• Exercise
The output should match, line for line, the records from the line containing "The height and width of the screenshot is (600, 500)." through the line containing "You are a GUI", with every picture left out.

• Available data
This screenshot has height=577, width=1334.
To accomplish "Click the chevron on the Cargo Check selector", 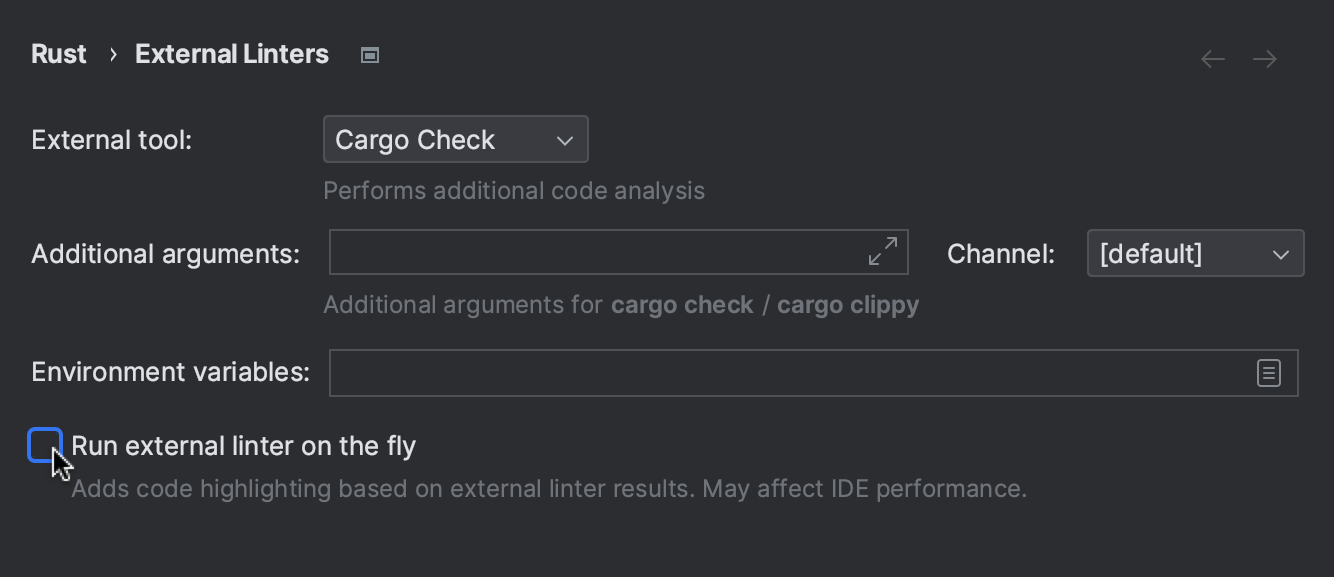I will (x=564, y=139).
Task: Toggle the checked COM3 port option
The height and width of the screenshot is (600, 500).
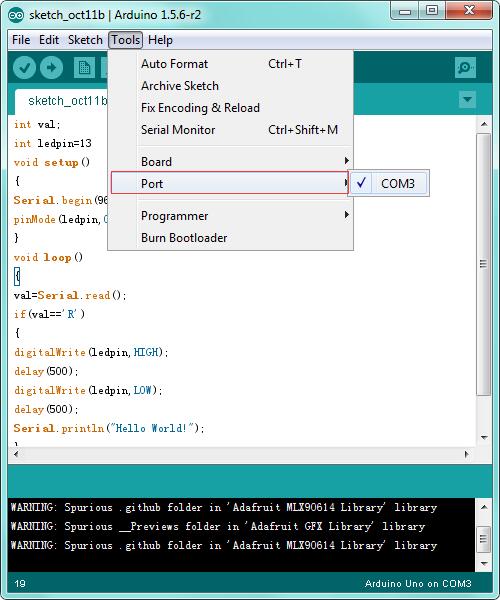Action: point(389,183)
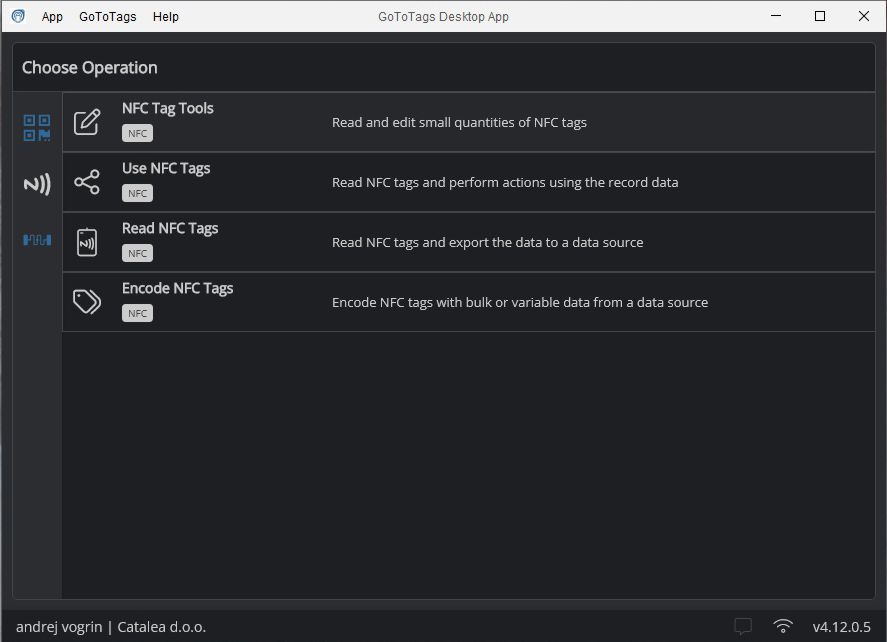The width and height of the screenshot is (887, 642).
Task: Open the NFC Tag Tools operation
Action: click(x=168, y=108)
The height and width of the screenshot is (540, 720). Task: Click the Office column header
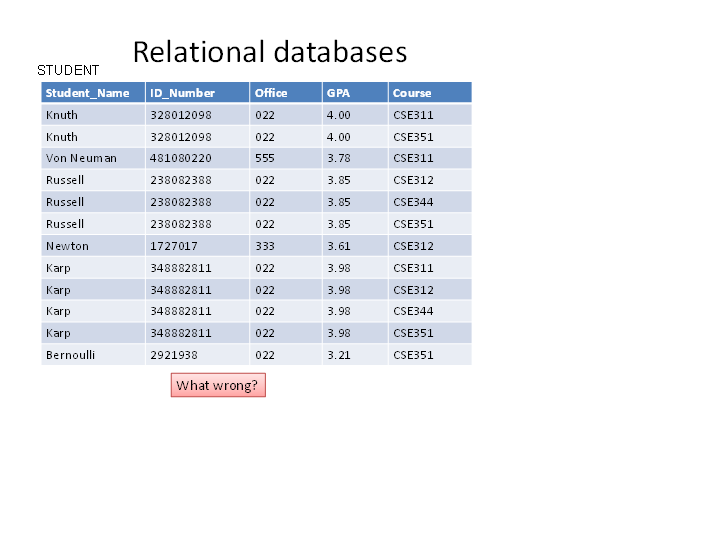[286, 93]
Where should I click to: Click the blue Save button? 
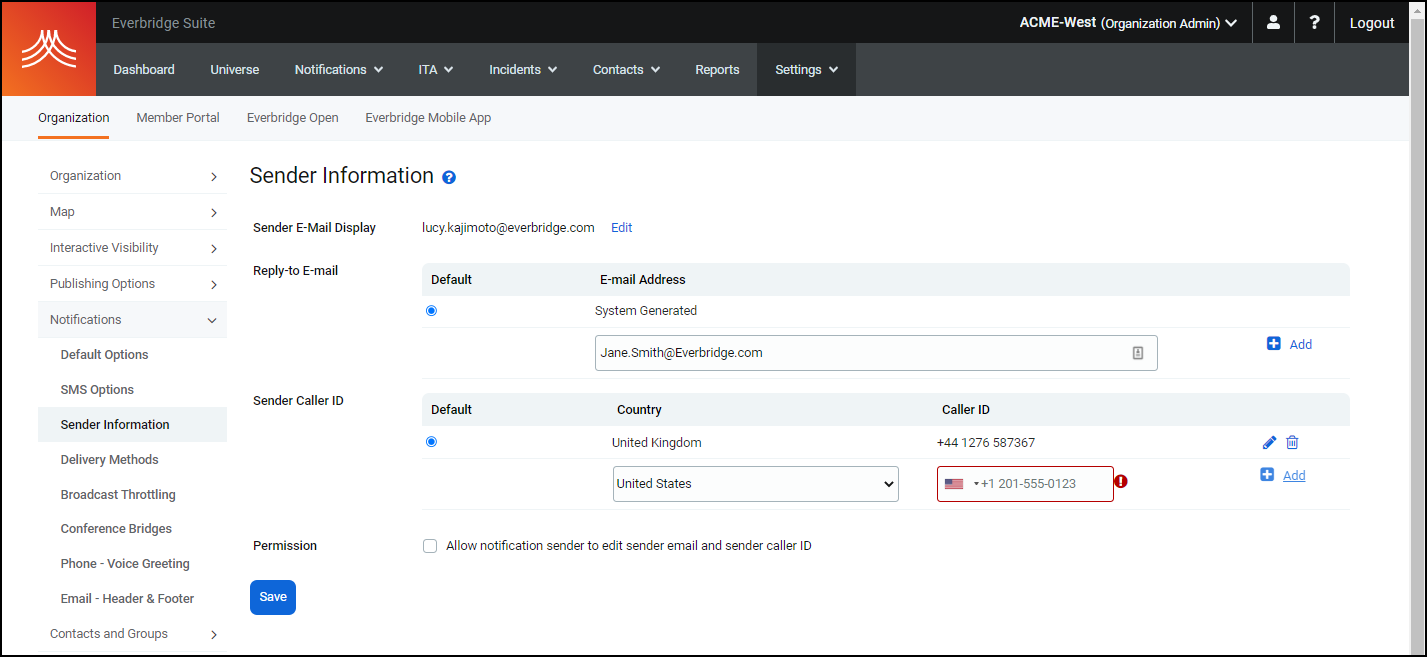(x=273, y=597)
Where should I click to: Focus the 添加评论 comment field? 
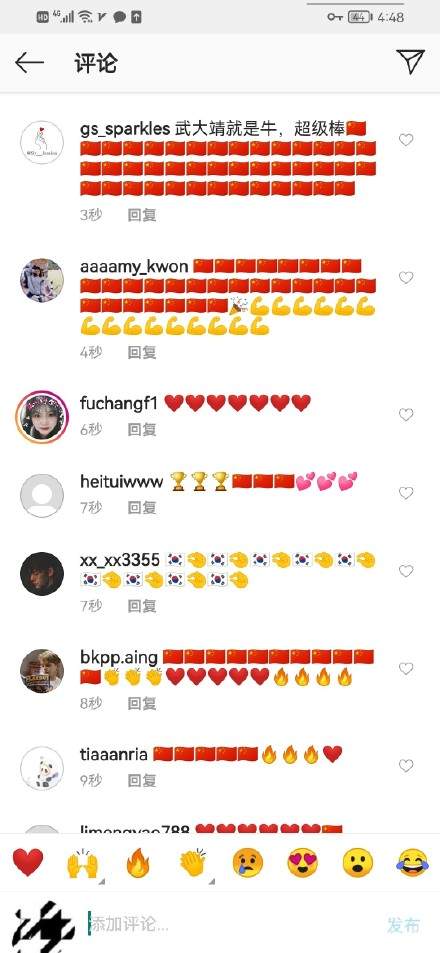pyautogui.click(x=231, y=924)
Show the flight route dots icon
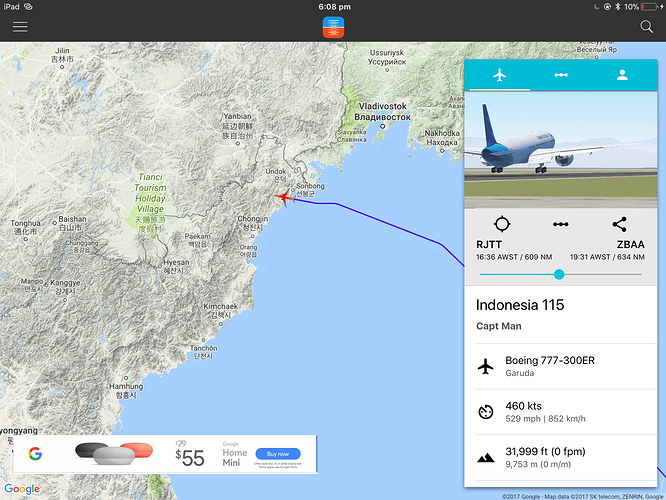This screenshot has height=500, width=666. pos(561,224)

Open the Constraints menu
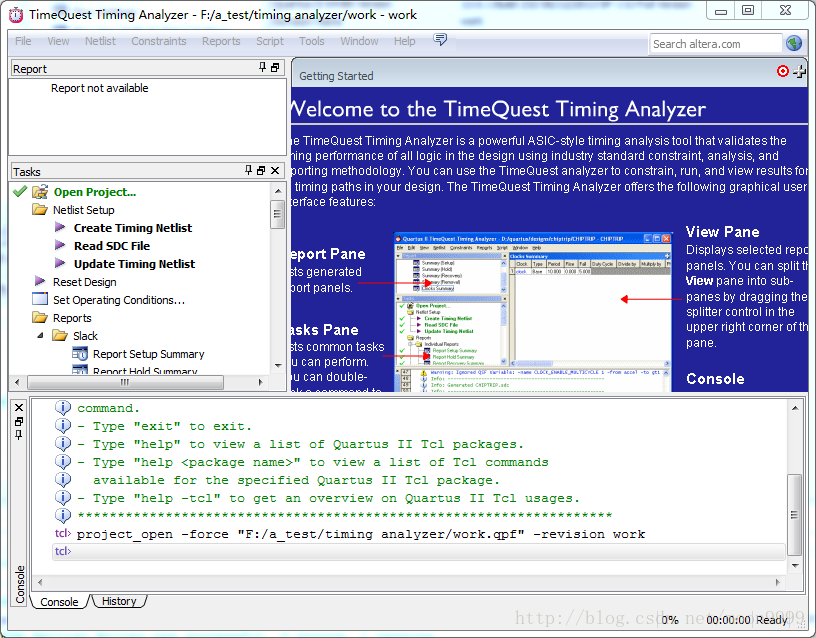158,41
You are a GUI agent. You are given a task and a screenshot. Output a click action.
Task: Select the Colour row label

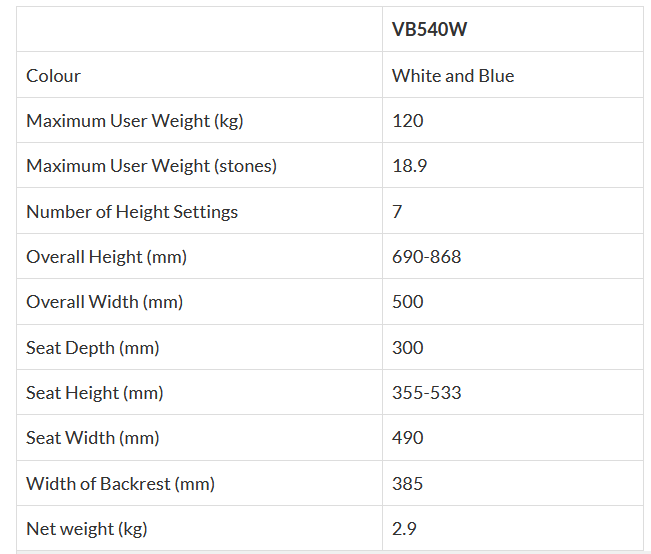[x=53, y=76]
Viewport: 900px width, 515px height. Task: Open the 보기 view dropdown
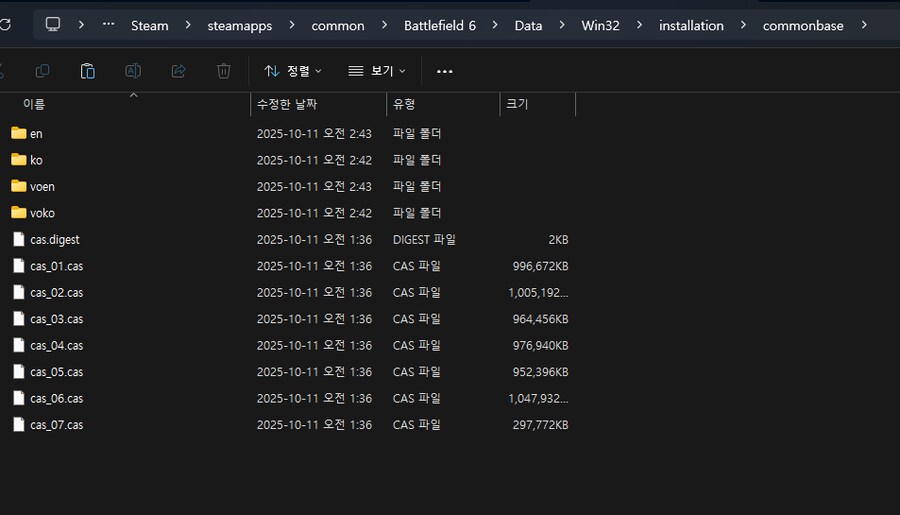pos(377,71)
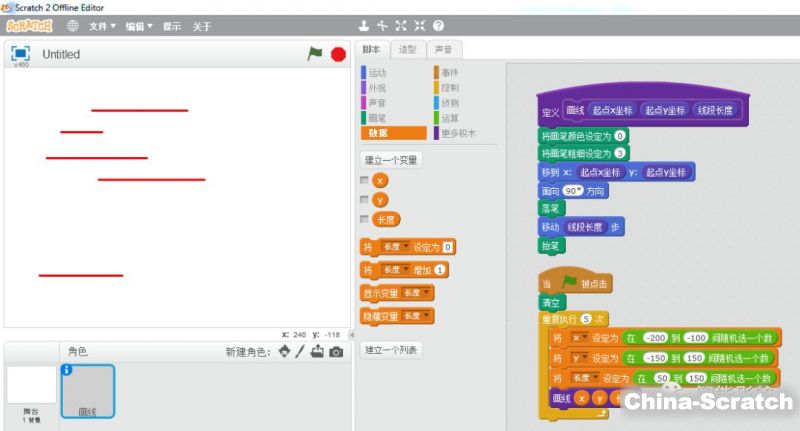Show sprite info via the blue i icon
This screenshot has height=431, width=800.
[67, 370]
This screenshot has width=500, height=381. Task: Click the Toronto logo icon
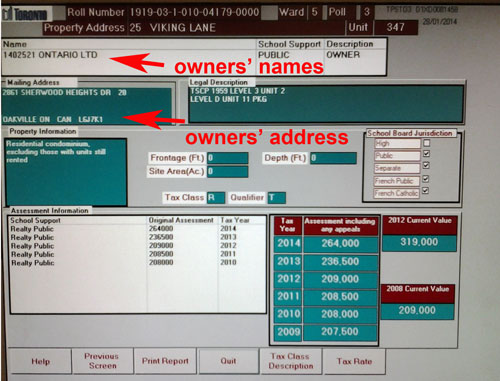tap(24, 14)
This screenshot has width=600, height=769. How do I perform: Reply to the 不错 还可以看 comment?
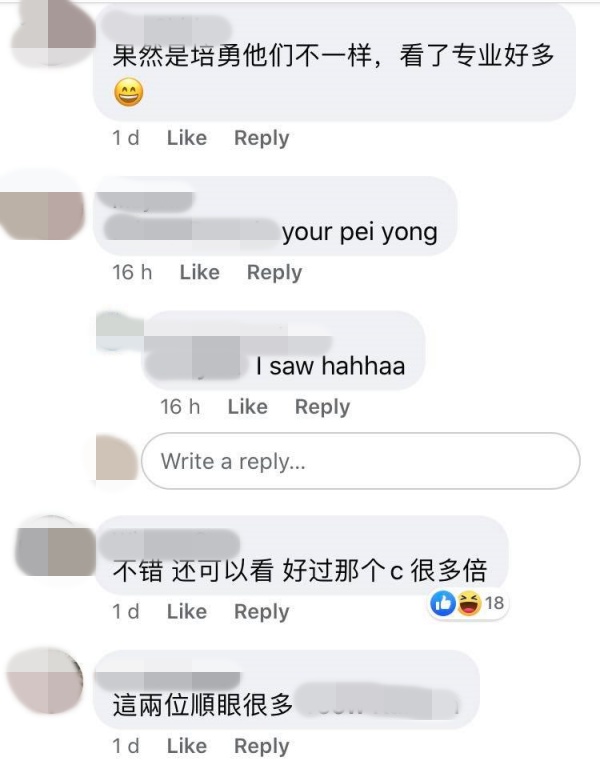coord(261,612)
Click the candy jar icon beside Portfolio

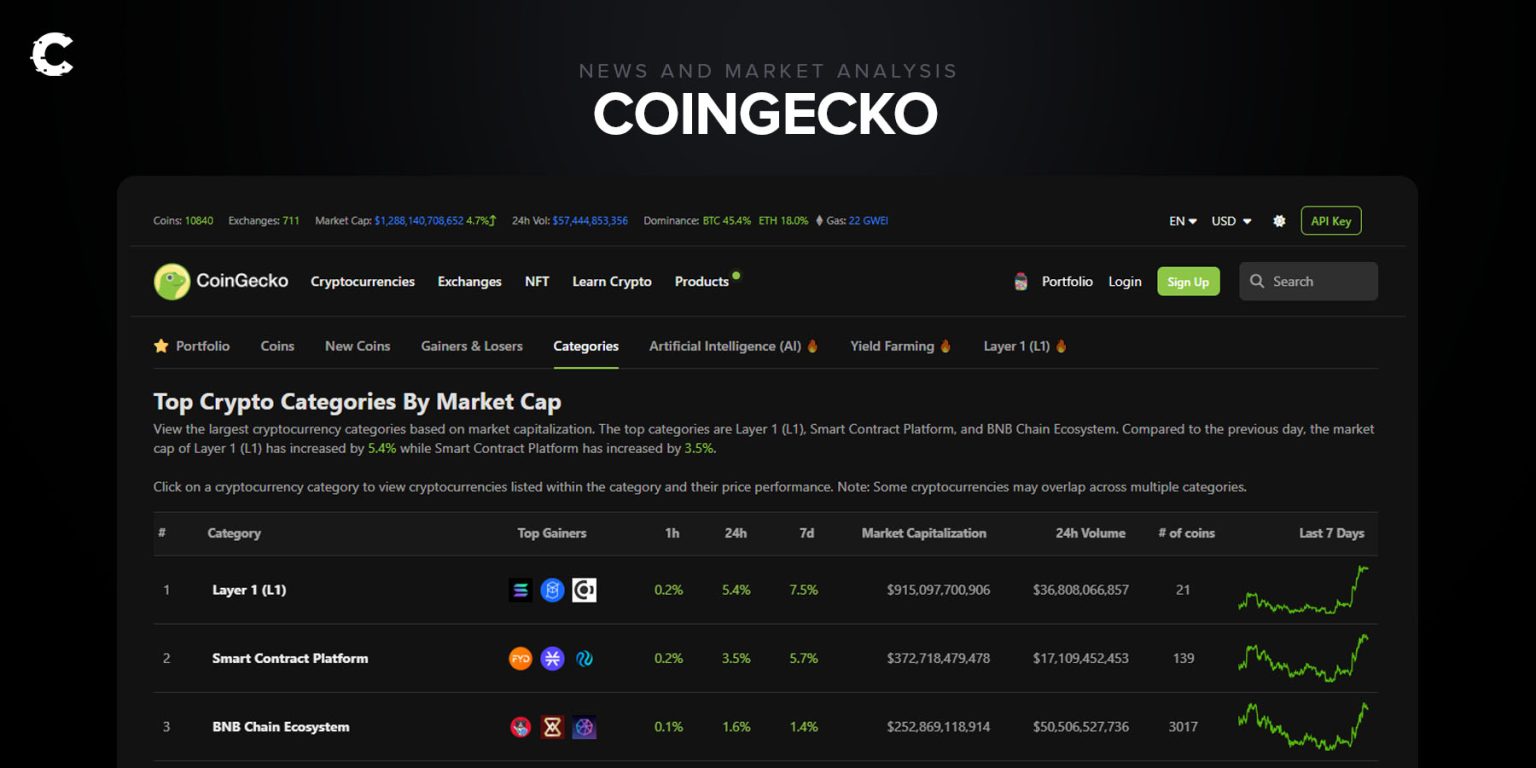tap(1021, 282)
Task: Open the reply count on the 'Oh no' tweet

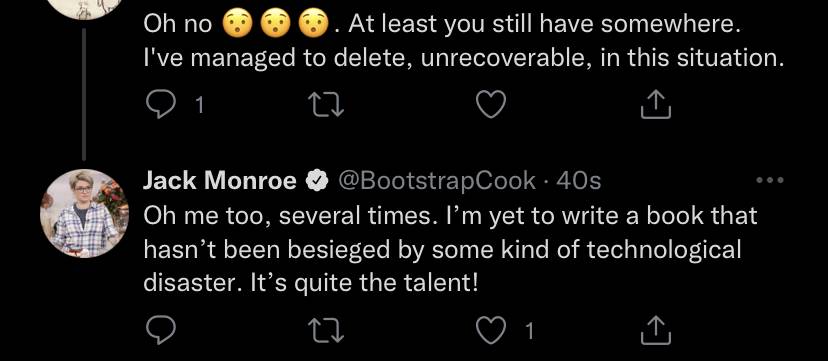Action: pyautogui.click(x=199, y=106)
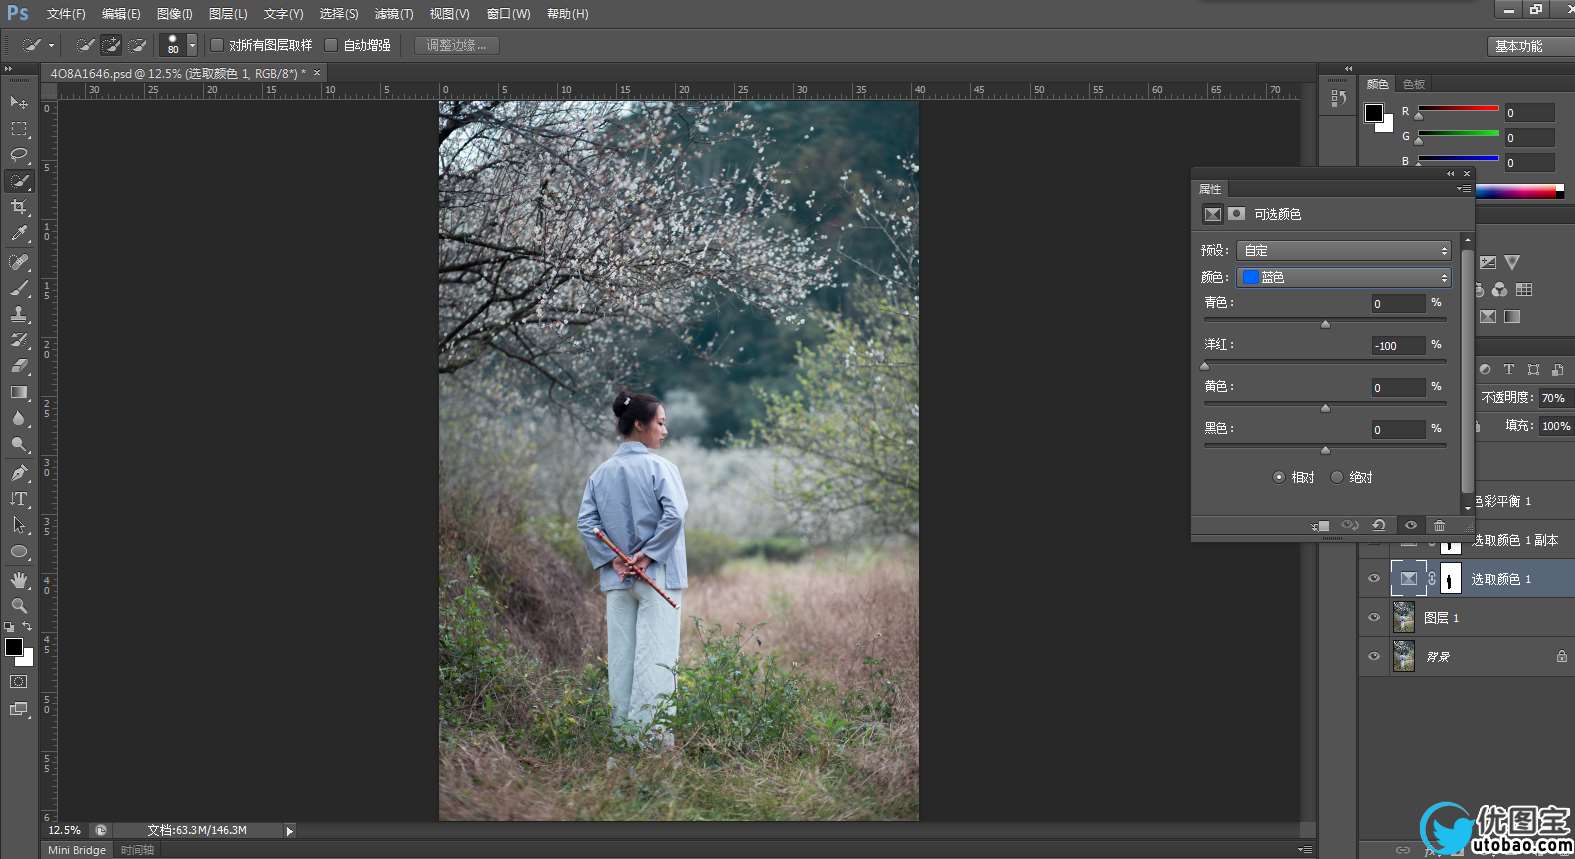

• Solved exercise
The height and width of the screenshot is (600, 500).
Action: point(389,183)
The width and height of the screenshot is (887, 642).
Task: Open the NFC Tag Tools operation
Action: click(x=168, y=108)
The height and width of the screenshot is (540, 720). Task: Click the Office column header
[286, 93]
Where should I click to: Click the blue Save button? 
(x=273, y=597)
Where should I click to: Focus the 添加评论 comment field? 
pyautogui.click(x=231, y=924)
Show the flight route dots icon
This screenshot has height=500, width=666. pos(561,224)

Open the Constraints menu
158,41
You are a GUI agent. You are given a task and a screenshot. Output a click action.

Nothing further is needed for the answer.